Apa yang kami katakan ini tidak mungkin tercapai/terjadi secara maksimal 
kecuali dengan membina generasi muslim dengan pembinaan aqidah yang didasari 
ilmu dan manhaj/metode yang benar, berdiri tegak atas dasar "tashfiyah" 
(pemurnian) Islam dari segala kotoran-kotoran yang digantungkan padanya, dan 
asas-asas "tarbiyah" (pembinaan) mereka (generasi Islam) diatas Islam yang 
telah dimurnikan tadi sebagaimana ketika Allah Jalla Jalaluhu turunkannya 
pada hati Rasulullah Shallallahu 'alaihi wa sallam.
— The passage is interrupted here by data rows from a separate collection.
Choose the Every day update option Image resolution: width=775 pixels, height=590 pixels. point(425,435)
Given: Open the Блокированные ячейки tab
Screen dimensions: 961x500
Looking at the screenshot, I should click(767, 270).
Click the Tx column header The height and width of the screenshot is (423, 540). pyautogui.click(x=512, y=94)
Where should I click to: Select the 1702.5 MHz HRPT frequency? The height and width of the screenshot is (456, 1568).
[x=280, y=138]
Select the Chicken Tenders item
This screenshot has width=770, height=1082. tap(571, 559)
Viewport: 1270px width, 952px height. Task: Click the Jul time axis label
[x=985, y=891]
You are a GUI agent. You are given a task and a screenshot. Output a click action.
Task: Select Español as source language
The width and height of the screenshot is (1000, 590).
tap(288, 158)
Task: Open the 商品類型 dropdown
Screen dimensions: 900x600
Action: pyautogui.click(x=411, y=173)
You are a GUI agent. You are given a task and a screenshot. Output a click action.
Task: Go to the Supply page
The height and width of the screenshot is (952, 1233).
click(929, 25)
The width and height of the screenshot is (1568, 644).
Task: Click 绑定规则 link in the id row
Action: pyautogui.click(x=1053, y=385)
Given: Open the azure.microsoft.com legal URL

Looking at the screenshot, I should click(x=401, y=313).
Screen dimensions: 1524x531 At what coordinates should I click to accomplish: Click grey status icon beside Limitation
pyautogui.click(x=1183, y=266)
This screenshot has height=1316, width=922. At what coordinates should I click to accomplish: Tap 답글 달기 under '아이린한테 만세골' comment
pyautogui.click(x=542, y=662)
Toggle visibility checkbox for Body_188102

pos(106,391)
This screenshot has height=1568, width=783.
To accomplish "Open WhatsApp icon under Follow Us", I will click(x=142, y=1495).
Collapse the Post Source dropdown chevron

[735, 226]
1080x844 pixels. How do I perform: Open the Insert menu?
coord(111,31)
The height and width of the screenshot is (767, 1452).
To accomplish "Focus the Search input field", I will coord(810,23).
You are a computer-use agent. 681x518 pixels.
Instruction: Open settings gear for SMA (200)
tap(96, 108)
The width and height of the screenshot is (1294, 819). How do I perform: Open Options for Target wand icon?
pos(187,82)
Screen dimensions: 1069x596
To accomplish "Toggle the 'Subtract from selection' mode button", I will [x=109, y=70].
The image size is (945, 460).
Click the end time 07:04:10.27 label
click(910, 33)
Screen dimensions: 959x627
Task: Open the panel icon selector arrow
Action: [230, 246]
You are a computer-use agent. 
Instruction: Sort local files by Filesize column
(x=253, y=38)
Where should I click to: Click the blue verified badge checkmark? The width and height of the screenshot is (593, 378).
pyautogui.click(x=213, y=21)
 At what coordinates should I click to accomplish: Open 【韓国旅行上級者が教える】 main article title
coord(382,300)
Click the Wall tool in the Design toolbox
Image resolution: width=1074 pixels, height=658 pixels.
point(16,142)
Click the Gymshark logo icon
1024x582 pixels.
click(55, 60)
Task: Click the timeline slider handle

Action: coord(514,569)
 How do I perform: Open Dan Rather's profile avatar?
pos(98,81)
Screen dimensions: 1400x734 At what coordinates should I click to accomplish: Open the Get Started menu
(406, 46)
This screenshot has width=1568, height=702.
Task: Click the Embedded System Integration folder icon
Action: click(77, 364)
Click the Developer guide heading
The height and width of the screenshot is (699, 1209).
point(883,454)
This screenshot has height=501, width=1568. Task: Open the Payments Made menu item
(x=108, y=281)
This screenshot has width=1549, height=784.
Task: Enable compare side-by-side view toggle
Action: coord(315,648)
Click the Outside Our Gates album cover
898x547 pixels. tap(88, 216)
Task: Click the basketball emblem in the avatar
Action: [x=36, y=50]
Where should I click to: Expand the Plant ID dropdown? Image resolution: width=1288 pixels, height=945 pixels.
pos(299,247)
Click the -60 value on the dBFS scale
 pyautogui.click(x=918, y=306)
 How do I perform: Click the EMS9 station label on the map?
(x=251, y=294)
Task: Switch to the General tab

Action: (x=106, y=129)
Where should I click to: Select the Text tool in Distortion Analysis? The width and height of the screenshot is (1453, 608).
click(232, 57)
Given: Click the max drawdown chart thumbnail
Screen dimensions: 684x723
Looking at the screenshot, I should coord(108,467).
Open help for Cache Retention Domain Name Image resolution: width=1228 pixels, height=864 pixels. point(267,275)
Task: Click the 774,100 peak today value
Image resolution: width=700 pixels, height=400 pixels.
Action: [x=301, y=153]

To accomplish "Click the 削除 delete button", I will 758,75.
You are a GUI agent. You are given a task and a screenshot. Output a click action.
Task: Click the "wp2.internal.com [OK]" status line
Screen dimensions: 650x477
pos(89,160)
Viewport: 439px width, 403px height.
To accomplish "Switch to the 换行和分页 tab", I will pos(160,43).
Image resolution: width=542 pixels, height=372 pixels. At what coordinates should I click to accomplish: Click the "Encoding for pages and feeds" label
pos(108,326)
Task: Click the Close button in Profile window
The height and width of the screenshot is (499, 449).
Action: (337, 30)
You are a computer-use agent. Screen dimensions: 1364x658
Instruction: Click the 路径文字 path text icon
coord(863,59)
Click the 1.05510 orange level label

Termasuk hal penting yang patut disebutkan disini bahwasanya yang mampu 
membawa ummat kepada kewajiban mereka, baik berupa wajib 'ain atau wajib 
kifayah, bukan pada khotib yang energik dan bersemangat tinggi, atau para 
ulama fiqh yang selalu menganalisa, akan tetapi yang memiliki kemampuan 
untuk maksud tersebut adalah para penguasa yang memegang urusan (kekuasaan) 
dan mampu melaksanakannya. Bukan pula para pemuda yang hanya bermodalkan 
semangat, atau para da'i yang hanya bermotifasi oleh perasaan yang mendalam, 
namun tidak dapat berbuat sesuatupun.

Atas dasar ini merupakan kewajiban para penceramah, ulama dan da'i untuk 
membina dan mendidik kaum muslimin agar mau menerima, tunduk dan pasrah 
kepada hukum Islam.

Kemudian langkah berikutnya, mengajak para penguasa dengan menggunakan cara 
terbaik dan terlurus, mengajak mereka agar mau meminta bantuan para fuqaha' 
dan ulama dari berbagai disiplin ilmu dan fiqh yang dibidanginya, baik fiqh 
al-Qur'an dan sunnah Rasulullah Shallallahu 'alaihi wa sallam, fiqh yang 
berhubungan erat dengan peraturan Allah Jalla Jalaluhu di alam ini, fiqh 
tentang realita ummat dan fiqh-fiqh lainnya yang memiliki peranan penting. 
Semua ini mereka (para penguasa) lakukan sebagai wujud pengamalan salah satu 
asas Islam yang agung yaitu asy-Syura' (permusyawaratan). Pada saat itulah 
segala urusan akan tepat mengenai sasaran dan berjalan diatas rel-relnya, 
serta orang-orang yang beriman akan bergembira dengan pertolongan Allah 
Jalla Jalaluhu atas mereka. Namun jika mereka (para penguasa) berpaling dari 
ajakan ini, (marilah kita simak ayat dibawah ini, -pent).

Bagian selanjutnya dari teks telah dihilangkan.